Case study
This section examines a realworld business scenario and application for quantifying uncertainty in deep learning systems. Suppose you want a machine learning model to automatically judge whether a sentence is grammatically unacceptable (negative case) or acceptable (positive case). Consider the following business process: If the model flags a sentence as grammatically acceptable (positive), you process it automatically, without human review. If the model flags the sentence as unacceptable (negative), you pass the sentence to a human for review and correction. The case study uses deep ensembles along with temperature scaling.
This scenario has two business objectives:

High recall for negative cases. We want to catch all sentences that have grammatical errors.

Reduction of the manual workload. We want to autoprocess cases that have no grammatical errors as much as possible.
Baseline results
When applying a single model to the data with no dropout at test time, these are the results:

For positive sample: recall=94%, precision=82%

For negative sample: recall=52%, precision=79%
The model has much lower performance for negative samples. However, for business applications, recall for negative samples should be the most important metric.
Application of deep ensembles
To quantify model uncertainty, we used the standard deviations of individual model predictions across deep ensembles. Our hypothesis is that for false positives (FP) and false negatives (FN) we expect to see the uncertainty to be much higher than for true positives (TP) and true negatives (TN). Specifically, the model should have high confidence when it is correct and low confidence when it is wrong, so we can use uncertainty to tell when to trust the model’s output.
The following confusion matrix shows the uncertainty distribution across FN, FP, TN, and TP data. The probability of negative standard deviation is the standard deviation of the probability of negatives across models. The median, mean, and standard deviations are aggregated across the dataset.
Probability of negative standard deviation  

Label  Median  Mean  Standard deviation 
FN 
0.061 
0.060 
0.027 
FP 
0.063 
0.062 
0.040 
TN 
0.039 
0.045 
0.026 
TP 
0.009 
0.020 
0.025 
As the matrix shows, the model performed the best for TP, so that has the lowest uncertainty. The model performed the worst for FP, so that has the highest uncertainty, which is in line with our hypothesis.
To directly visualize the model’s deviation among ensembles, the following graph plots probability in a scatter view for FN and FP for the CoLA data. Each vertical line is for one specific input sample. The graph shows eight ensemble model views. That is, each vertical line has eight data points.

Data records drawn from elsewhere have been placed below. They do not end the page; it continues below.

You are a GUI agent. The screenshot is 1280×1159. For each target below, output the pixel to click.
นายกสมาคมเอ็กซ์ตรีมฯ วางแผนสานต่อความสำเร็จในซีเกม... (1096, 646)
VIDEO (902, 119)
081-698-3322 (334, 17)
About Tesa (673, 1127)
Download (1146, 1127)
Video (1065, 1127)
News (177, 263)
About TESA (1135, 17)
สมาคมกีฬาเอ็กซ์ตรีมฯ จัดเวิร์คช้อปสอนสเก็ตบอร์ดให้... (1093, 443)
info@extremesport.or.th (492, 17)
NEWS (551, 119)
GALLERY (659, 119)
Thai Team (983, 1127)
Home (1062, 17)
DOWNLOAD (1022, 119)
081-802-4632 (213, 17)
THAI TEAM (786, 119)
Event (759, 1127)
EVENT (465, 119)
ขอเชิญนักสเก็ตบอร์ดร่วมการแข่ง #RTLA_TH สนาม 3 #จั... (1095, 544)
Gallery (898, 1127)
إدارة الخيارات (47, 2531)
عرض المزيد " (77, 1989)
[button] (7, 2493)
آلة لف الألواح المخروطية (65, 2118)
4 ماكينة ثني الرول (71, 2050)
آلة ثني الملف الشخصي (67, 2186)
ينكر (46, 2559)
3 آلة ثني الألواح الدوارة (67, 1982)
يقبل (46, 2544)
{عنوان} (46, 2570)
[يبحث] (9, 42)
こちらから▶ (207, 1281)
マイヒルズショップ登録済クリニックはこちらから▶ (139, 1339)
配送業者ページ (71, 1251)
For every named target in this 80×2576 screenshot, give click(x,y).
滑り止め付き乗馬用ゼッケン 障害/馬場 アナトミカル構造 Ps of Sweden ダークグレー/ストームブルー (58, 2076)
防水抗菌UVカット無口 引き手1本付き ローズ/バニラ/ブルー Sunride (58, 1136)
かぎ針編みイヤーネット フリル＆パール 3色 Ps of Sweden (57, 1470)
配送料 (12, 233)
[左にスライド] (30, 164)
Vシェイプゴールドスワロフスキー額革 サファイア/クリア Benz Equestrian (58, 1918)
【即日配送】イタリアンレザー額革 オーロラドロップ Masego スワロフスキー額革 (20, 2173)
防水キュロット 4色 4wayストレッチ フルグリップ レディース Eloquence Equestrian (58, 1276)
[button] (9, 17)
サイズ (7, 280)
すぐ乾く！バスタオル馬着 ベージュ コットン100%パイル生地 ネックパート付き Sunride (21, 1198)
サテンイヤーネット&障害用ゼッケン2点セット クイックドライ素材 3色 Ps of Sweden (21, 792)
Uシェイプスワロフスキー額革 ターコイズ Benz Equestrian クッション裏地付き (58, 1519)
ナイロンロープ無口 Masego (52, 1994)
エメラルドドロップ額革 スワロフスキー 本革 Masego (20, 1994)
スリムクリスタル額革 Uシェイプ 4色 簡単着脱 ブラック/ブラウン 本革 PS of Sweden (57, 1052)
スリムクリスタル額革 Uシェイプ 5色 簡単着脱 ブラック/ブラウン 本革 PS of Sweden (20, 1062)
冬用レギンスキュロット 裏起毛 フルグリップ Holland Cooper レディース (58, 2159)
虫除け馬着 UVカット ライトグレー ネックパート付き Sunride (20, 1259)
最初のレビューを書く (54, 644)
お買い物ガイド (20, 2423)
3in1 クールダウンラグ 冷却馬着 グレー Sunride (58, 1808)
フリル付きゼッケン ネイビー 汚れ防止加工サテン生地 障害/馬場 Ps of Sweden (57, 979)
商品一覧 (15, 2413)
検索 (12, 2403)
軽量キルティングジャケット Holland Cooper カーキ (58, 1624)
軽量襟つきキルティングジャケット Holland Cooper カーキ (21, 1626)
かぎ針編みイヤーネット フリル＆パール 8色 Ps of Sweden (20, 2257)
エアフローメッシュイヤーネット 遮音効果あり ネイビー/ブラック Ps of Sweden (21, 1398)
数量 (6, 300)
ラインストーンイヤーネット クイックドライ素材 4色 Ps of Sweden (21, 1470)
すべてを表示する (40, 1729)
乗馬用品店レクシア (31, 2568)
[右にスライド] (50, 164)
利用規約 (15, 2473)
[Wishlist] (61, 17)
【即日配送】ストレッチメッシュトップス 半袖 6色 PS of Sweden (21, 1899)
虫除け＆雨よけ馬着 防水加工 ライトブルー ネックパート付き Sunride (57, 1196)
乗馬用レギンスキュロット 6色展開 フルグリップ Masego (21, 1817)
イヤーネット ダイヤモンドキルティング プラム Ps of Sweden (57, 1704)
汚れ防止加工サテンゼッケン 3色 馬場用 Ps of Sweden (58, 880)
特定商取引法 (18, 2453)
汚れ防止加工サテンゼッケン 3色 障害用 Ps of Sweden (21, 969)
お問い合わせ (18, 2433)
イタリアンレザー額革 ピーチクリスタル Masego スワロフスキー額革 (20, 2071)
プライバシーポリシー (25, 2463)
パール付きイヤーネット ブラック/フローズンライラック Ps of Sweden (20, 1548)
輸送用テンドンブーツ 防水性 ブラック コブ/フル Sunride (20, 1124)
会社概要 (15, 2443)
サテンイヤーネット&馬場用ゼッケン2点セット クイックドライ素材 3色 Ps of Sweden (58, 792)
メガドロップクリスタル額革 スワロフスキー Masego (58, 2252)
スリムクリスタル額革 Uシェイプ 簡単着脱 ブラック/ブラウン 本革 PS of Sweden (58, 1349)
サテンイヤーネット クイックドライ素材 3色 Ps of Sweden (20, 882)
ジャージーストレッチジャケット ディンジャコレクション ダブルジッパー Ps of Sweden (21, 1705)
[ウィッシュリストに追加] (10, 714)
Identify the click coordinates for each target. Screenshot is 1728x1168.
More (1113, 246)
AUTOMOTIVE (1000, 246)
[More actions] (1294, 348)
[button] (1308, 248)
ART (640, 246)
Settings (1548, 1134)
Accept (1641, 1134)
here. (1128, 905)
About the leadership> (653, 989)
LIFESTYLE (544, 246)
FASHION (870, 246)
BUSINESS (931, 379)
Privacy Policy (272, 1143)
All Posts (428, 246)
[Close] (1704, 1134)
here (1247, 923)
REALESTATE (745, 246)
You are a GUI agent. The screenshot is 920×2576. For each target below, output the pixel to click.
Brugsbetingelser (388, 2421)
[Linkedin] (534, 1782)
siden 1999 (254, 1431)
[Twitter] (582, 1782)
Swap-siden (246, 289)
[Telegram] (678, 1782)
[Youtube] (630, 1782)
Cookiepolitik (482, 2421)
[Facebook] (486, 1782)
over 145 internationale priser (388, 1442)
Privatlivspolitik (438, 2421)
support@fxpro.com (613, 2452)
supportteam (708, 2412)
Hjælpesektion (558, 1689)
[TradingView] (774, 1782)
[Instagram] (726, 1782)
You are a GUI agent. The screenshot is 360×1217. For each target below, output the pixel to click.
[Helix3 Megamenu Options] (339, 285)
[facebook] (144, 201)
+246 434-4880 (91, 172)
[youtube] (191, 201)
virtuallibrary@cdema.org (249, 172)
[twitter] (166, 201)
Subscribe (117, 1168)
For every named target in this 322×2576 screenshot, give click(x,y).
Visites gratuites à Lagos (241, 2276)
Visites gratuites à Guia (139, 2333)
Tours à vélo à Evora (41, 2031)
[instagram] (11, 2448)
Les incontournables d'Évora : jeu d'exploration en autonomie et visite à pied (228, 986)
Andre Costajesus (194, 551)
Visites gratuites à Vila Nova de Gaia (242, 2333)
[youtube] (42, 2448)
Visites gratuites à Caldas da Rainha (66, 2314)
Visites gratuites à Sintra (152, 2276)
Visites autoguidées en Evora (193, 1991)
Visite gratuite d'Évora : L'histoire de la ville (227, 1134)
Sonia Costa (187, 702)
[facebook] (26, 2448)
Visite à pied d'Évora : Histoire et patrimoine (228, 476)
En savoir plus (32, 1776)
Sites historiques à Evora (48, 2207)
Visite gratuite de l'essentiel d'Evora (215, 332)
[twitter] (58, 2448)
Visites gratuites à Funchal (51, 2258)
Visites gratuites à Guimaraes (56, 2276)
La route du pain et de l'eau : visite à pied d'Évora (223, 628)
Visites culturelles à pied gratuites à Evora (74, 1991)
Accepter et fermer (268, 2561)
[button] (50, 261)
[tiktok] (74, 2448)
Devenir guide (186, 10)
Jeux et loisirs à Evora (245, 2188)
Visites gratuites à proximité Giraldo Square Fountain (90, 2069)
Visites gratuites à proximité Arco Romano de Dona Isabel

These points either perfectly overlap or are distributed in a range.
The first graph shows that for the FPs, the probability of being positive distributes between 0.5 and 0.925 across all eight models in the ensemble.
Similarly, the next graph shows that for the FNs, the probability of being negative distributes between 0.5 and 0.85 among the eight models in the ensemble.
Defining a decision rule
To maximize the benefit of the results, we use the following ensemble rule: For each input, we take the model that has the lowest probability of being positive (acceptable) to make flagging decisions. If the selected probability is larger than, or equal to, the threshold value, we flag the case as acceptable and autoprocess it. Otherwise, we send the case for human review. This is a conservative decision rule that is appropriate in highly regulated environments.
Evaluating the results
The following graph shows the precision, recall, and auto (automation) rate for the negative cases (cases with grammatical errors). The automation rate refers to the percentage of cases that will be automatically processed because the model flags the sentence as acceptable. A perfect model with 100% recall and precision would achieve a 69% (positive cases/total cases) automation rate, because only positive cases will be automatically processed.
The comparison between the deep ensemble and naïve cases shows that, for the same threshold setting, recall increases quite drastically and precision decreases slightly. (The automation rate depends on the positive and negative sample ratio in the test dataset.) For example:

Using a threshold value of 0.5:

With a single model, the recall for negative cases will be 52%.

With the deep ensemble approach, the recall value will be 69%.


Using a threshold value of 0.88:

With a single model, the recall for negative cases will be 87%.

With the deep ensemble approach, the recall value will be 94%.

You can see that deep ensemble can boost certain metrics (in our case, the recall of negative cases) for business applications, without a requirement to increase the size of the training data, its quality, or a change in the model’s method.